Tuesday, July 20, 2010

Toast

I made toast tonight and cried. I buttered 6 pieces of bread, two pieces for me, and four extras.  My children said they didn’t want any. But, I knew that when they saw me eating they would gawk until I gave them a bite. When I plopped jelly on the warm toast, I began to cry. I kept my face hidden; my children would not understand why mommy cries while she eats toast.
Some people like to toast the bread before applying the butter. However, the indisputable truth is that to get perfect toast, you have to apply the butter before toasting. I emphasize 'before' to help you avoid a couple of major problems.
The biggest problem with the toast-first method is that the butter does not merge into oneness with the bread. It simply lays on the surface. How much butter to use is a personal choice, however, if you notice an oil spot on your cookie sheet, you are approaching perfect buttering. The other problem is purely aesthetical; however, it merits discussion. When you apply butter to a well- browned, crunchy top layer, you have something that resembles a blended giraffe. I don't know about you, but I've never been inspired to eat giraffes.
I let my toast set on a plate to cool for about seventy eight seconds. Which, amazingly enough, is just the amount of time I need to survey the jelly inventory in my fridge. If you try to put the jelly on before the toast has “set,” you end up with an ugly hole.
            For several years I didn’t make toast. Now that my taste for toast has been revived, I can’t imagine life without it. I searched my soul to figure out why I would deliberately exclude toast from my life. Finally, I realized why I hadn’t been making toast. I did not want to be like my mother. For her, toast was a divinely-inspired, 100 percent, nutritionally-complete meal.
             My mother was a door-mat in relationship to my father. After I became a mother, I began to remember something else though.  There was the time when my father went on an all-veggie-guru-eastern diet, which included tofu and daily chanting to Hare Krishna. During that trend, my mother continued to cook her deep-fried foods. He learned to cook rice. One day, after several hours of transcendental chanting, he emerged from the basement and delivered the eleventh commandment: “No more white bread or refined sugar."  But, there was the toast. Pure, simple, toast--made from white bread. It made a statement just sitting on the plate. “I will not be pushed around by your religious whims or your Timothy Leary approach to the universe!”          
She was a simple southern woman, the youngest of 5, and raised during the depression. The first ones to the table got the choicest pieces of meat and bread. She got the leftovers. Her routine consumption of burnt biscuits created a preference for 'blackened biscuits.' She vowed not to pass on her preference, hence, the toast.

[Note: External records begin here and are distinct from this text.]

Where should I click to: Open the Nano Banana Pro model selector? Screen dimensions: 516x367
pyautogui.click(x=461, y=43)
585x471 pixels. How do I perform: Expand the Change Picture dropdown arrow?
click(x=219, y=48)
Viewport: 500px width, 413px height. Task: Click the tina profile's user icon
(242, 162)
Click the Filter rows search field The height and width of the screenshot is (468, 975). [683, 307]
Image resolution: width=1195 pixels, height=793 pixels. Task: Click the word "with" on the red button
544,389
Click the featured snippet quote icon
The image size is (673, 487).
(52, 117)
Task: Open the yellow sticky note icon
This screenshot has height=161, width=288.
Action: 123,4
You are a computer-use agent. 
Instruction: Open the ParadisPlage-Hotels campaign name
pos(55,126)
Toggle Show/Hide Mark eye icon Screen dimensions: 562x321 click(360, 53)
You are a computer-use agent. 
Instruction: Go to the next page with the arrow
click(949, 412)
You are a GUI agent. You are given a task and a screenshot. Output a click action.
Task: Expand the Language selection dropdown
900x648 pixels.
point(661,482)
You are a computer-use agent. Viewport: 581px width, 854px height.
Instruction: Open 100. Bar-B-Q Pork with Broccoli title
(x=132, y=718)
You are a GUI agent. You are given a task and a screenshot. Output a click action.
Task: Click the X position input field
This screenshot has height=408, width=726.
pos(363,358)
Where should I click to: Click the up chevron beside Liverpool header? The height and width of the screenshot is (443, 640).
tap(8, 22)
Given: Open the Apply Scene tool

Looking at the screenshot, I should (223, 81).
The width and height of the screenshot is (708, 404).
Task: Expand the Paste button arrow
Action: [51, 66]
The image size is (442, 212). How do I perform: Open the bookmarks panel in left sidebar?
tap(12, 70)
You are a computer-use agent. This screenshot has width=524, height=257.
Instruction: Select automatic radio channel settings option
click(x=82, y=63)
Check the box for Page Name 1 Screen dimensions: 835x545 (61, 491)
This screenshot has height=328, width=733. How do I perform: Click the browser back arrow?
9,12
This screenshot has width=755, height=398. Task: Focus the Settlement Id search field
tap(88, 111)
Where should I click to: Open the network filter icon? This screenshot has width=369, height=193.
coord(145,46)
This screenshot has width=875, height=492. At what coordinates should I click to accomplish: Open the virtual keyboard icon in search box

My mother doesn’t eat toast very often these days. In fact, she doesn’t eat much of anything the nursing home serves. Last Friday, the nurses asked me if I was going to “let her go naturally’ or choose the tube feeding route. Instinctively, I knew that she would not want to exist if she could not chew her own food. I cried tonight, because I don’t think she’ll be eating anymore toast in this life.
My mother had no idea the respect her toast-making would create. I can still hear her pulling the cookie sheet out of the oven. Thanks mom, for teaching me to make toast.